● **WHAT TO DO**: Find the line with "This screenshot has width=1568, height=673." in the entries below. Repeat it, every following line, and the line with "Task: Click the overlapping", exactly and with nothing added.
── DATA FOR THIS TASK ──
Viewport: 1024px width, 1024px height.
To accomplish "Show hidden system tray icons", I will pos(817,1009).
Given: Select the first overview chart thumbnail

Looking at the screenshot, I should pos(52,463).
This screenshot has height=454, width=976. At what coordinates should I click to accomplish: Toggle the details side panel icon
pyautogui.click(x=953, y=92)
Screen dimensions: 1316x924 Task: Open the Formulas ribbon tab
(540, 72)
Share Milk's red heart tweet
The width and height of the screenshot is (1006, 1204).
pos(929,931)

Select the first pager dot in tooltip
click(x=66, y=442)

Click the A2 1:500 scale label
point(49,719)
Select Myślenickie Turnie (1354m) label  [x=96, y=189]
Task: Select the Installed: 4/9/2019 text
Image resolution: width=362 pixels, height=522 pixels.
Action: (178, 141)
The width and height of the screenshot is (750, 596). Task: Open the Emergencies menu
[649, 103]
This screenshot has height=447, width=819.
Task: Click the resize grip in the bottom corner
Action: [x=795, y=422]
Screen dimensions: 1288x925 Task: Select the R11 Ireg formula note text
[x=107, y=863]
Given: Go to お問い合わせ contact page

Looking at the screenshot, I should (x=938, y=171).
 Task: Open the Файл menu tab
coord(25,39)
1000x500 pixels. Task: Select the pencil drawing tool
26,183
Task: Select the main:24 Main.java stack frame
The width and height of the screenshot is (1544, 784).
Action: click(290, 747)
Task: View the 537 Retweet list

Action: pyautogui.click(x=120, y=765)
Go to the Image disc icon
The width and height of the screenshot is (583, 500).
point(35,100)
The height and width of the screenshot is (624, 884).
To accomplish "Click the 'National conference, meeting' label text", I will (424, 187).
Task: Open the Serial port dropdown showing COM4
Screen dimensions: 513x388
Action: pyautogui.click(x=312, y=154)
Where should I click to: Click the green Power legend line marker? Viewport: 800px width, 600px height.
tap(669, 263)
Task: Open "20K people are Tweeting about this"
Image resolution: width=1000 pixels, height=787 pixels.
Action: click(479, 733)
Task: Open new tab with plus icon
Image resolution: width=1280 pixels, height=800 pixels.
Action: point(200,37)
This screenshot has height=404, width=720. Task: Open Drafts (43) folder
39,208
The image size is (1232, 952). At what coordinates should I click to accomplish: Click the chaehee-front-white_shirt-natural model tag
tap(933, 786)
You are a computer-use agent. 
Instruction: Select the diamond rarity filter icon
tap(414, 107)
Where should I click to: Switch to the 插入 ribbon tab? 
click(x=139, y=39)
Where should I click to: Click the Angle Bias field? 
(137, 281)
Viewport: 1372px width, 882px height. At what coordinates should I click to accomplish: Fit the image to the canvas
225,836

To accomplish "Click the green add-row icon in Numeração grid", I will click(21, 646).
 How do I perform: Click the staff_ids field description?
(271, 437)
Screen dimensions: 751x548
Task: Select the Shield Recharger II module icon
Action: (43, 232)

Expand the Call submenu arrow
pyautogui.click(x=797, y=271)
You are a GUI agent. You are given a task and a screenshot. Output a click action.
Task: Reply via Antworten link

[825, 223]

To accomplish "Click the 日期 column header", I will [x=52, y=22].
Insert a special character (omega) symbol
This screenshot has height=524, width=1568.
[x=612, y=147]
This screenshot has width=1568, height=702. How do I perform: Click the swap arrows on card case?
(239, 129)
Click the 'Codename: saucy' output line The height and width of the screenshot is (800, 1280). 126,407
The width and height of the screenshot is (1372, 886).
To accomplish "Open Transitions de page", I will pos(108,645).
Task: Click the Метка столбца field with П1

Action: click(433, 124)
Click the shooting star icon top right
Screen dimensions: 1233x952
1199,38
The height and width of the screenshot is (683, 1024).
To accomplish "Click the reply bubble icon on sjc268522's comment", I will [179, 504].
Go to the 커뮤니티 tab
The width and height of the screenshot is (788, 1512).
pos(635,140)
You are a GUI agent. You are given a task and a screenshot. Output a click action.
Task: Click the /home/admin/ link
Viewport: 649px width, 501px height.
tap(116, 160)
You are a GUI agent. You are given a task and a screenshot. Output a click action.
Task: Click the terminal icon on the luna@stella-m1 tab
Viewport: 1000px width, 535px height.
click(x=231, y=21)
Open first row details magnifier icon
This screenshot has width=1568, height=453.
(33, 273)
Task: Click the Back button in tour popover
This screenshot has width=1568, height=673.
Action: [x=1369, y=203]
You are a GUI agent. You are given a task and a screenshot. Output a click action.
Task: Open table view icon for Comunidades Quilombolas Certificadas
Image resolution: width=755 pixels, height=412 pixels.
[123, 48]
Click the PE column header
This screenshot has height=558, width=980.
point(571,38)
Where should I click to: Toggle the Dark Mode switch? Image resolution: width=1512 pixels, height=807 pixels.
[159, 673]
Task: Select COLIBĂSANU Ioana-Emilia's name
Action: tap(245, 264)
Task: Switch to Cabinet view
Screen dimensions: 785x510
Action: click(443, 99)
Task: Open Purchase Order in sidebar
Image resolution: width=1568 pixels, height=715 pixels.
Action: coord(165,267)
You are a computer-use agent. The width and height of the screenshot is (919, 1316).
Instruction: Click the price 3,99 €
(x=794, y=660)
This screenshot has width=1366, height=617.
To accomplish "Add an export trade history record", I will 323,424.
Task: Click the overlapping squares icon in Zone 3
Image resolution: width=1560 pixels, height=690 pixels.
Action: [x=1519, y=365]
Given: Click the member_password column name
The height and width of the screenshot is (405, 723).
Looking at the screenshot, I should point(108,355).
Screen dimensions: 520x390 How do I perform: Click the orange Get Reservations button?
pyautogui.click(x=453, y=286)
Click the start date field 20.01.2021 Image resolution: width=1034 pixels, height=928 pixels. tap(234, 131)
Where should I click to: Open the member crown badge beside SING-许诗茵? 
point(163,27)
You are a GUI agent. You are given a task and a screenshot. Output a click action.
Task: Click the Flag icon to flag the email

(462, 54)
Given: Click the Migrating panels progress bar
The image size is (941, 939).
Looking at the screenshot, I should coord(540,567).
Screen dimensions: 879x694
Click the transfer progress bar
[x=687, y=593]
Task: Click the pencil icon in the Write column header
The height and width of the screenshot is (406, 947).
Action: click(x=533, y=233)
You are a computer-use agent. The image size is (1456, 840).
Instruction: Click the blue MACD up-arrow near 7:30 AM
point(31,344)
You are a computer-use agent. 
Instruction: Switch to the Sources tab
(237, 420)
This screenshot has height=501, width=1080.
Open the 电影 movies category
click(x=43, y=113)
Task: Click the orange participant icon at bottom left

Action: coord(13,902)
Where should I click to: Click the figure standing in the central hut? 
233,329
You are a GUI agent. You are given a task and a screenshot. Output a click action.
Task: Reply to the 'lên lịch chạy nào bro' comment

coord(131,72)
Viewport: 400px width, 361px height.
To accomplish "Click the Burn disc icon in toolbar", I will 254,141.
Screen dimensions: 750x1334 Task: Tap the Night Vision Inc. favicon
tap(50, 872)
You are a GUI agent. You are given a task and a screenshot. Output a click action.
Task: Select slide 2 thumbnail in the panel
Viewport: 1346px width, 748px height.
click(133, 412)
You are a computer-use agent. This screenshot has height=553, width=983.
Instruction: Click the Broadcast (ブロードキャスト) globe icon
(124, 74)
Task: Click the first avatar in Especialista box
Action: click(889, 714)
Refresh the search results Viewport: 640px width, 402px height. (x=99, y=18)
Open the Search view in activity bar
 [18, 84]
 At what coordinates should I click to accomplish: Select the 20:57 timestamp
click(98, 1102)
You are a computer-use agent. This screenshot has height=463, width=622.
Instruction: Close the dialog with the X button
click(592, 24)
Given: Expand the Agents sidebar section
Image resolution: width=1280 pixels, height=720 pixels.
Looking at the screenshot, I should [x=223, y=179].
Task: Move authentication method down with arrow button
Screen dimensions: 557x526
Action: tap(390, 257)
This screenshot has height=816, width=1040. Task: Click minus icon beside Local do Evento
───
● **RESPONSE AREA**:
This screenshot has width=1568, height=673.
Action: [x=1369, y=203]
You are a GUI agent. You are given a task and a screenshot. Output a click action.
Task: Open table view icon for Comunidades Quilombolas Certificadas
Image resolution: width=755 pixels, height=412 pixels.
[123, 48]
Click the PE column header
This screenshot has height=558, width=980.
point(571,38)
Where should I click to: Toggle the Dark Mode switch? Image resolution: width=1512 pixels, height=807 pixels.
[159, 673]
Task: Select COLIBĂSANU Ioana-Emilia's name
Action: tap(245, 264)
Task: Switch to Cabinet view
Screen dimensions: 785x510
Action: click(443, 99)
Task: Open Purchase Order in sidebar
Image resolution: width=1568 pixels, height=715 pixels.
Action: coord(165,267)
You are a computer-use agent. The width and height of the screenshot is (919, 1316).
Instruction: Click the price 3,99 €
(x=794, y=660)
This screenshot has width=1366, height=617.
To accomplish "Add an export trade history record", I will 323,424.
Task: Click the overlapping squares icon in Zone 3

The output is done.